**AIM OF THE TASK:** Give back all the records below, unaltered.

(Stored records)
---

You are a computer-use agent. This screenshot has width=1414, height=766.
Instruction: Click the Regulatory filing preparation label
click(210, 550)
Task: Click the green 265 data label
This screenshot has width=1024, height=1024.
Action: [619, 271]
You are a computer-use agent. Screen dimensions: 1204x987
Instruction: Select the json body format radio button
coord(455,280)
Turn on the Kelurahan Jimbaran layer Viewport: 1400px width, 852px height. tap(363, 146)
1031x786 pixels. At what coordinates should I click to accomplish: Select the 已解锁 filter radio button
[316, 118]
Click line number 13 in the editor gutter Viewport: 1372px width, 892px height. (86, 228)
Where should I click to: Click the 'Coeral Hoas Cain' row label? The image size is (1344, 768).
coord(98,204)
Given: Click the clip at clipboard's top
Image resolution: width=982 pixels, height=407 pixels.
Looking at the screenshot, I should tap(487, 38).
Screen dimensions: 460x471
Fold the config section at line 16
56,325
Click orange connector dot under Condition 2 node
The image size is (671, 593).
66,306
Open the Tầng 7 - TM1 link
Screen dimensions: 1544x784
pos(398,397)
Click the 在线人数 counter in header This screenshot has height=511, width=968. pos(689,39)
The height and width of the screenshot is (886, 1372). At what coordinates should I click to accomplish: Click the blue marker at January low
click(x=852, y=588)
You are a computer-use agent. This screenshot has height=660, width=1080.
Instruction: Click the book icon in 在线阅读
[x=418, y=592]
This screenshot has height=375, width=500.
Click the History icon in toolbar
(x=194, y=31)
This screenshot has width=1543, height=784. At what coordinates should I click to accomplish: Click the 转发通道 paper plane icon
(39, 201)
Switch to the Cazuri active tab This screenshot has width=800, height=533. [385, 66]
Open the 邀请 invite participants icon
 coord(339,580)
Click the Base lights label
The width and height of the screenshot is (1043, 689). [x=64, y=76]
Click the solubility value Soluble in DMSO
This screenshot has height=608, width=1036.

---

**THE ANSWER:**
You are a computer-use agent. This screenshot has width=1414, height=766.
Instruction: Click the Regulatory filing preparation label
click(210, 550)
Task: Click the green 265 data label
This screenshot has width=1024, height=1024.
Action: [619, 271]
You are a computer-use agent. Screen dimensions: 1204x987
Instruction: Select the json body format radio button
coord(455,280)
Turn on the Kelurahan Jimbaran layer Viewport: 1400px width, 852px height. tap(363, 146)
1031x786 pixels. At what coordinates should I click to accomplish: Select the 已解锁 filter radio button
[316, 118]
Click line number 13 in the editor gutter Viewport: 1372px width, 892px height. (86, 228)
Where should I click to: Click the 'Coeral Hoas Cain' row label? The image size is (1344, 768).
coord(98,204)
Given: Click the clip at clipboard's top
Image resolution: width=982 pixels, height=407 pixels.
Looking at the screenshot, I should tap(487, 38).
Screen dimensions: 460x471
Fold the config section at line 16
56,325
Click orange connector dot under Condition 2 node
The image size is (671, 593).
66,306
Open the Tầng 7 - TM1 link
Screen dimensions: 1544x784
pos(398,397)
Click the 在线人数 counter in header This screenshot has height=511, width=968. pos(689,39)
The height and width of the screenshot is (886, 1372). At what coordinates should I click to accomplish: Click the blue marker at January low
click(x=852, y=588)
You are a computer-use agent. This screenshot has height=660, width=1080.
Instruction: Click the book icon in 在线阅读
[x=418, y=592]
This screenshot has height=375, width=500.
Click the History icon in toolbar
(x=194, y=31)
This screenshot has width=1543, height=784. At what coordinates should I click to accomplish: Click the 转发通道 paper plane icon
(39, 201)
Switch to the Cazuri active tab This screenshot has width=800, height=533. [385, 66]
Open the 邀请 invite participants icon
 coord(339,580)
Click the Base lights label
The width and height of the screenshot is (1043, 689). [x=64, y=76]
Click the solubility value Soluble in DMSO
This screenshot has height=608, width=1036.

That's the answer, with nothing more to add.